====== RECORDS FOR THE EXERCISE ======

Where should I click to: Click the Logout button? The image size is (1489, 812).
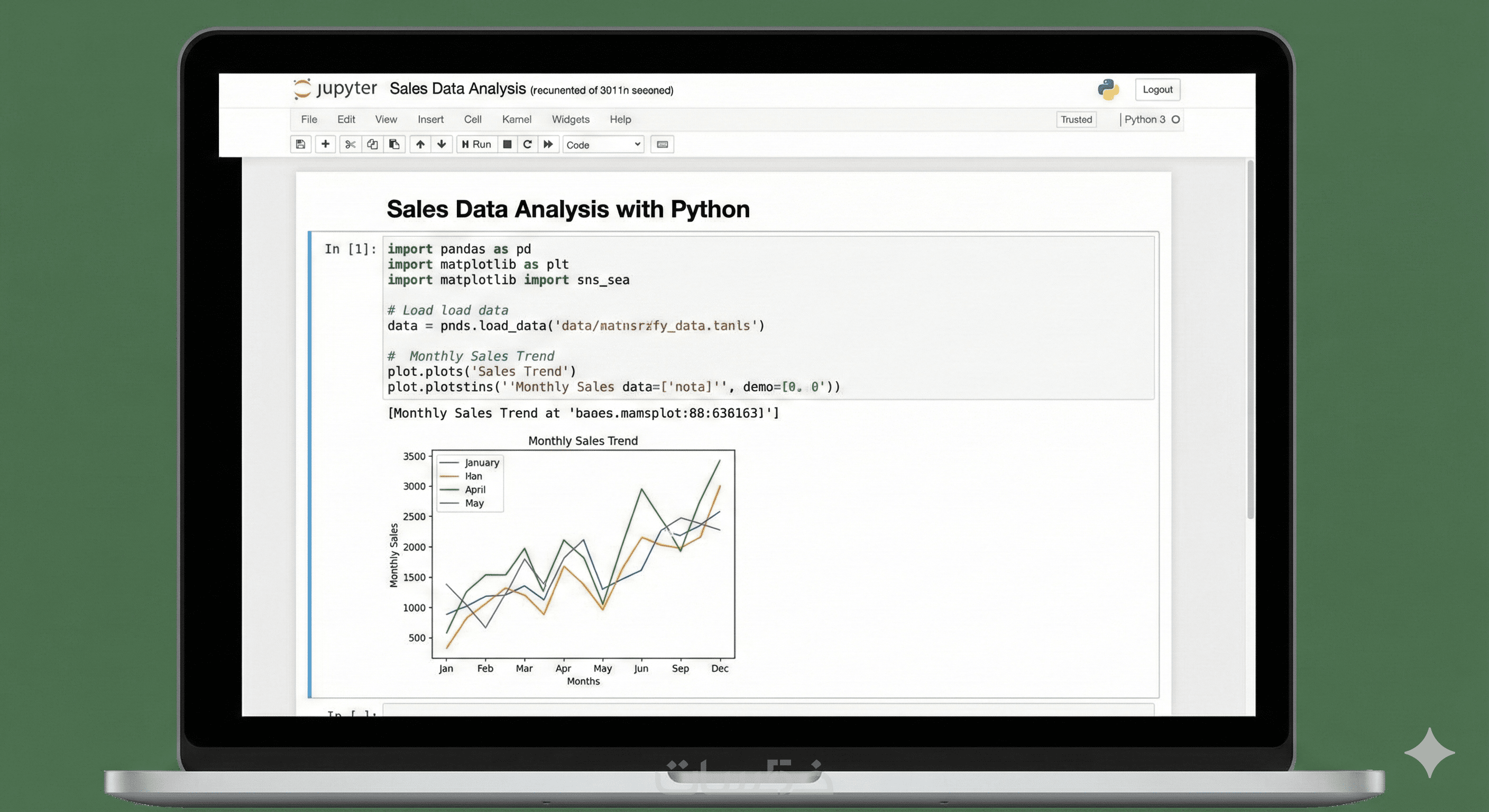[1157, 89]
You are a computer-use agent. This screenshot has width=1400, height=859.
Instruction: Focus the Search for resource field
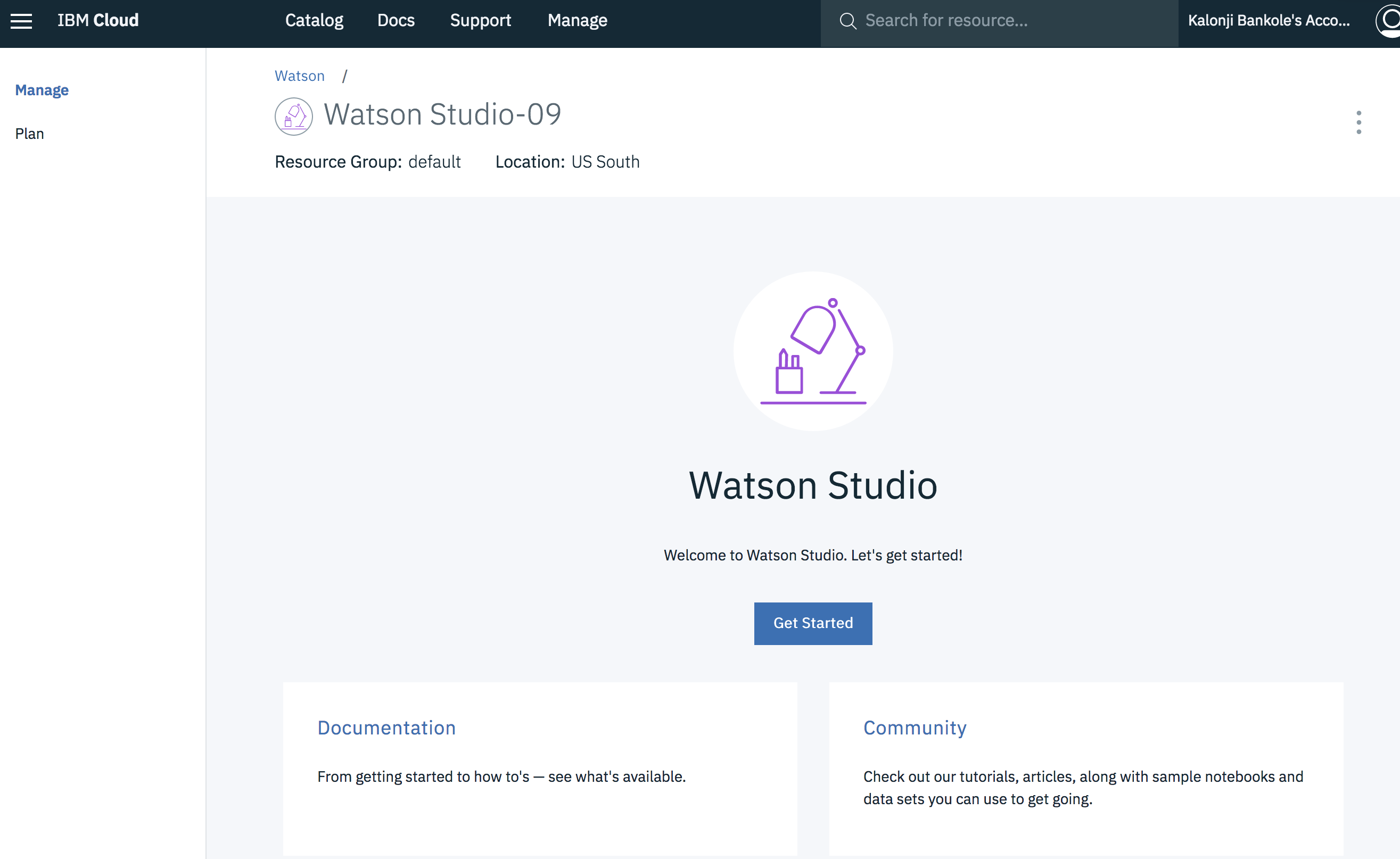1011,20
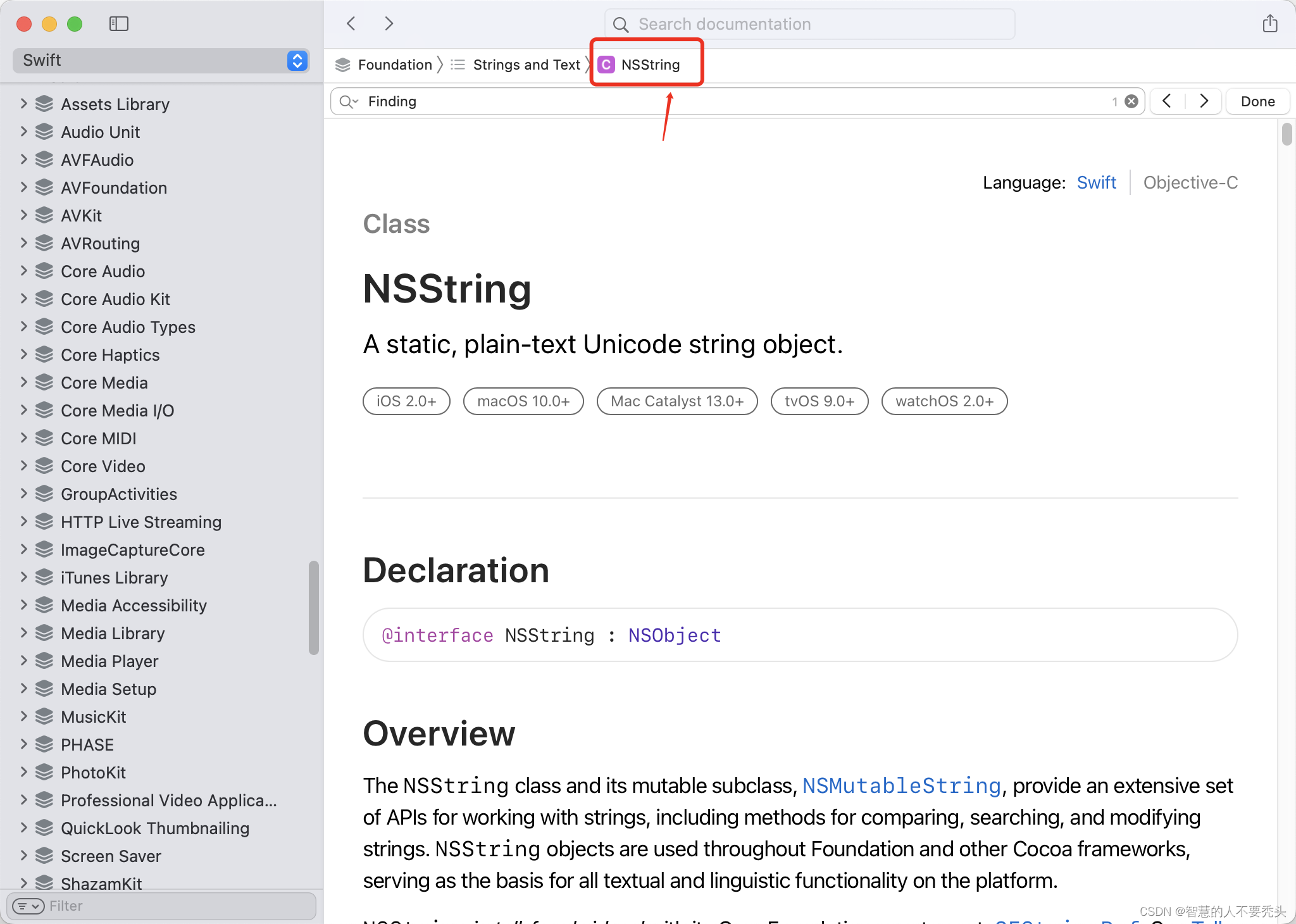Click the back navigation arrow
Viewport: 1296px width, 924px height.
tap(351, 23)
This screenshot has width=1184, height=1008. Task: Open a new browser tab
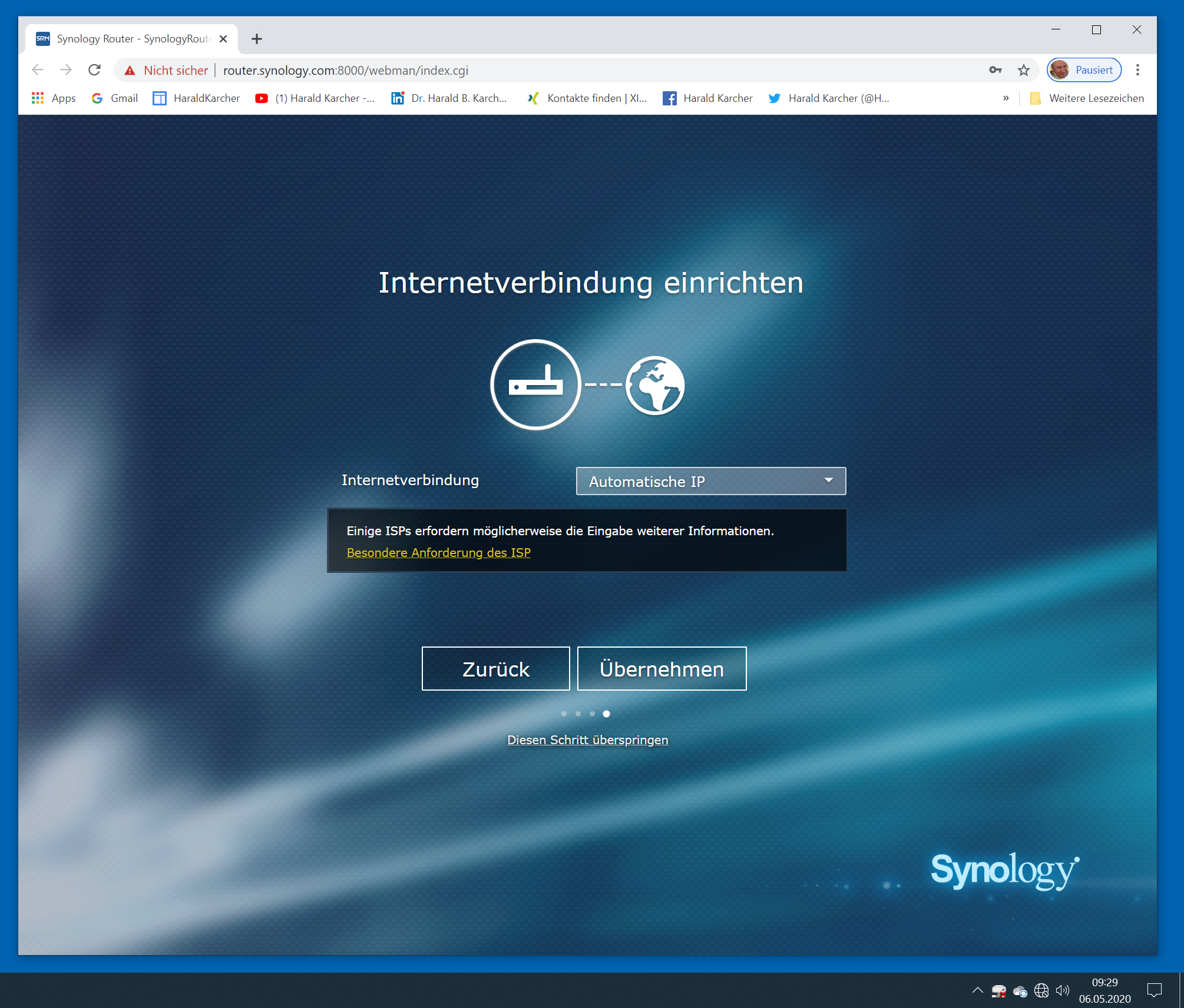(x=257, y=39)
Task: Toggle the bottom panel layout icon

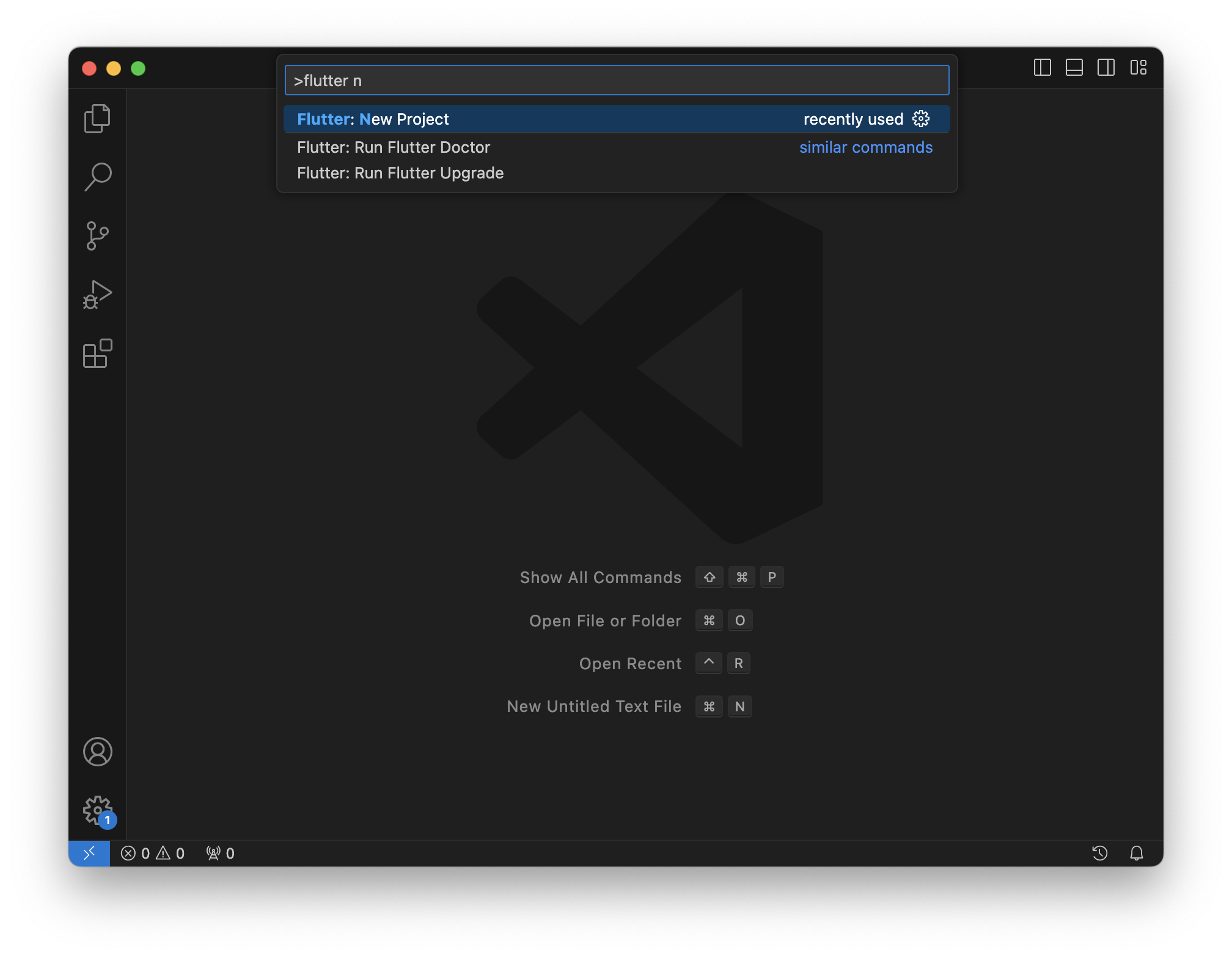Action: point(1074,68)
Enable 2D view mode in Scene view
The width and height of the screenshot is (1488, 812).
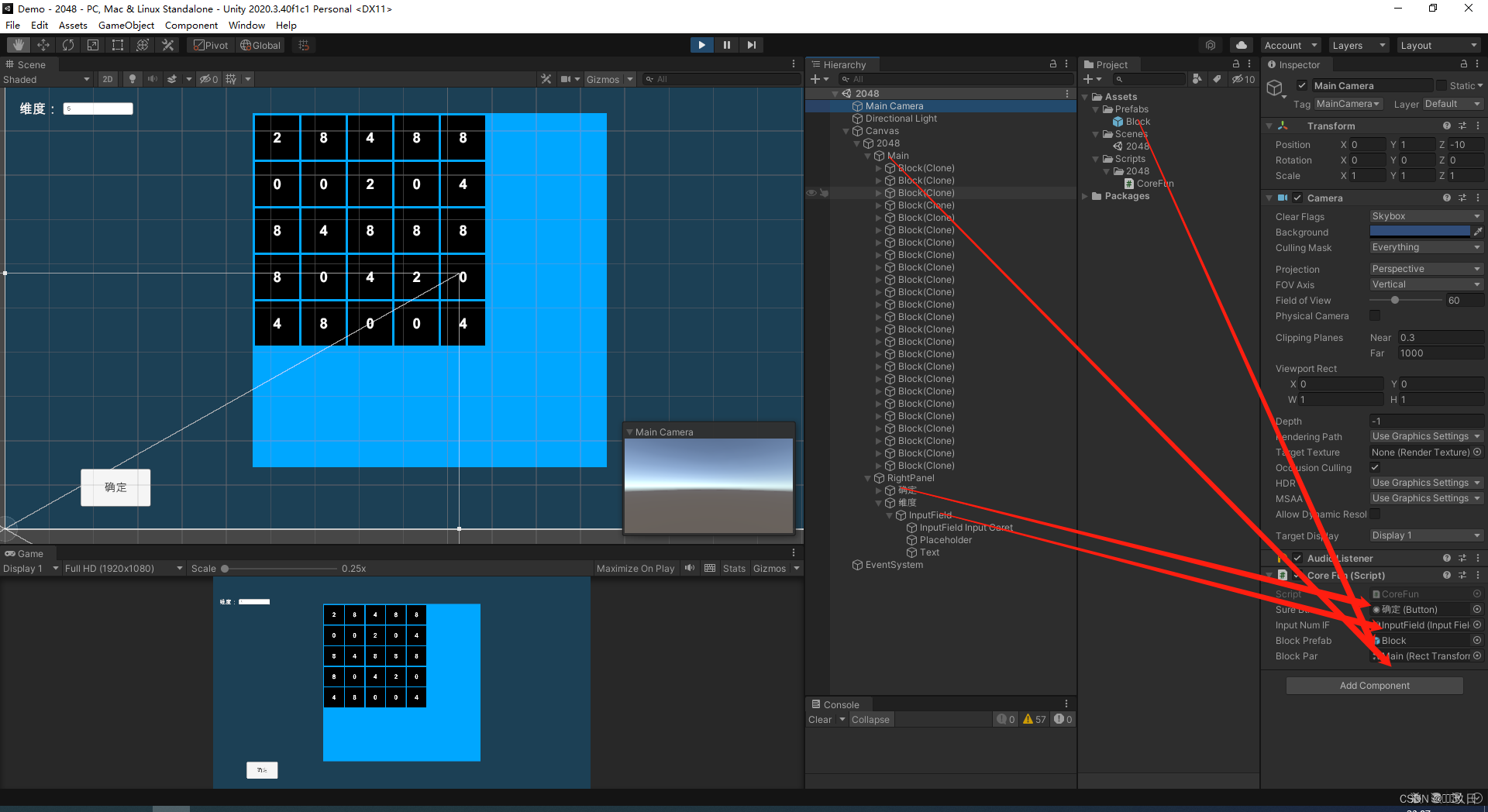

======

## WHAT TO PRODUCE
Would you return the records exactly as written, minus any image?

## TASK RESULT
Where should I click to: Click the Logout button? The image size is (1489, 812).
[1157, 89]
You are a computer-use agent. This screenshot has width=1400, height=859.
Instruction: Focus the Search for resource field
1011,20
Click the back navigation arrow
Viewport: 1296px width, 924px height.
tap(351, 23)
This screenshot has width=1184, height=1008. Task: Open a new browser tab
(x=257, y=39)
Task: Toggle the bottom panel layout icon

Action: point(1074,68)
Enable 2D view mode in Scene view
The width and height of the screenshot is (1488, 812).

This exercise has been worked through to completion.